Галина Ионова, стоявшая рядом с ним, сдержанно улыбнулась Грише.
– Думаю, мы готовы снова посовещаться, – язвительно улыбнулся Леонид Саныч. Через несколько мгновений прозвучал новый вердикт:
– Невиновен – единогласно! Убийца – ботинок!
Лёня победоносно надел шляпу и сразу почувствовал себя лучше. Даже повеселел. То-то же, господин Неволин, то-то же, Белянкин! А нечего поклеп наводить. Даже на старые ботинки.
Судья Осипов улыбнулся и вновь постучал молоточком:
– Суд присяжных постановил: Гришу Сергея Васильевича признать невиновным по делу об убийстве гражданина Белянкина и освободить в зале суда.
«То-то же!» – снова подумал Леонид Саныч. Все-таки очень уж это полезно – не быть бездельником.
Сны снежноягодника
Трамвай прозвенел и тронулся с места. За окном задвигался город – вот поплыл тротуар с заиндевевшими лужами, облысевшие деревца, унылые дома. Близилась скудная пора, серая, такая, которую самим нужно наполнять жизнью.
Хельга (так уж назвали ее при рождении, не Ольга, а непременно Хельга – настояла прабабка) смотрела за стекло, потирая озябшие руки. Вокруг шептались. Так всегда бывает, как только в мире что-то идет не по распорядку. И шепот этот становится все громче из уст в уста, из ушей в уши.
– Что же до сих пор не объявляют? – доносилось с задних сидений трамвая.
– Посмотрите, что творится. Ну это уже ни в какие ворота. Обязаны объявить со дня на день, ну нельзя же так.
– А я помню, – раздалось от старушки спереди, – такое уже было, я тогда молодая была. Ничего хорошего, скажу я вам, ничего хорошего.
Хельга молчала, да и к чему встревать в этот перешепот? Верно, что от этого ничего не изменится. Объявят, когда объявят, – и точка.

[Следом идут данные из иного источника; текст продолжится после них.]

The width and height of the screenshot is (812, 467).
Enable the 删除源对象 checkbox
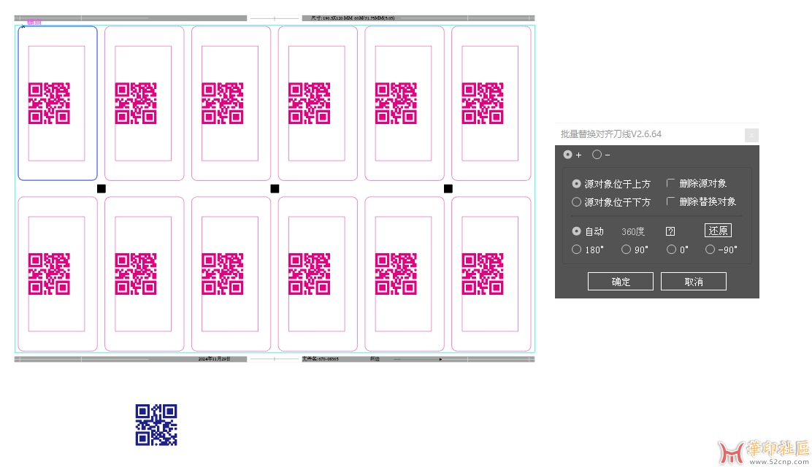[672, 184]
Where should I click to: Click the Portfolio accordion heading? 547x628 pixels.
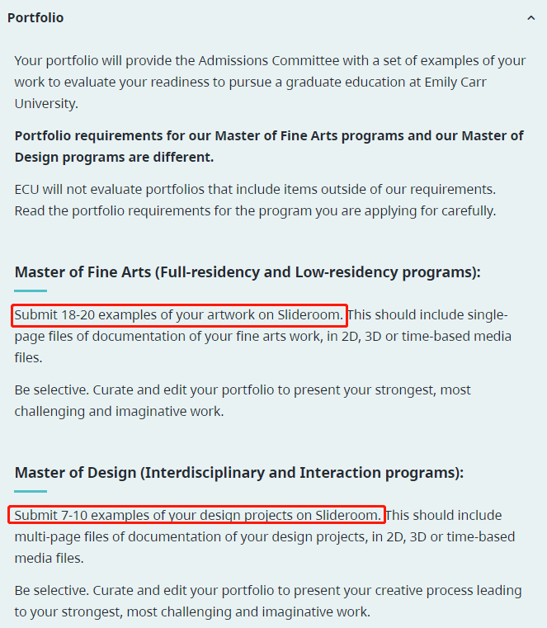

Трамвай задергался и остановился, открыв двери. Внутрь сразу же ворвался поток холодного ветра – пассажиры все как один поежились. Пора выходить. Хельга сошла со ступенек и перебежала пути – трамвай позвенел дальше, разнося тревожный шепоток по всему городу.
На набережной, где она жила и там же держала магазинчик, было совсем морозно. У воды всегда промозгло, да еще иногда в воздухе летают ледяные иглы и жалят, точно осы. Зимние бездушные осы. Лед на реке еще не встал, но темная вода как будто загустела, и уже частые льдины проплывали с течением. Скоро замерзнет. Солнце пробивалось из-за пелены бледным размытым шариком, оттеняя мир чем-то металлическим.
Яркие каменные домишки на набережной – красные, желтые, зеленые – как будто потускнели за последние недели. Может, зимний ветер выдул из них радость, как и из людей? «Если бы дома могли перешептываться, они бы не отличались от пассажиров трамвая», – была уверена Хельга. Редкие прохожие прятали лица в шарфы, руки в карманы, шли быстро, согнувшись, чтобы поскорее заскочить в помещение. Но в домах тоже было зябко – тепло подавали по осеннему распорядку.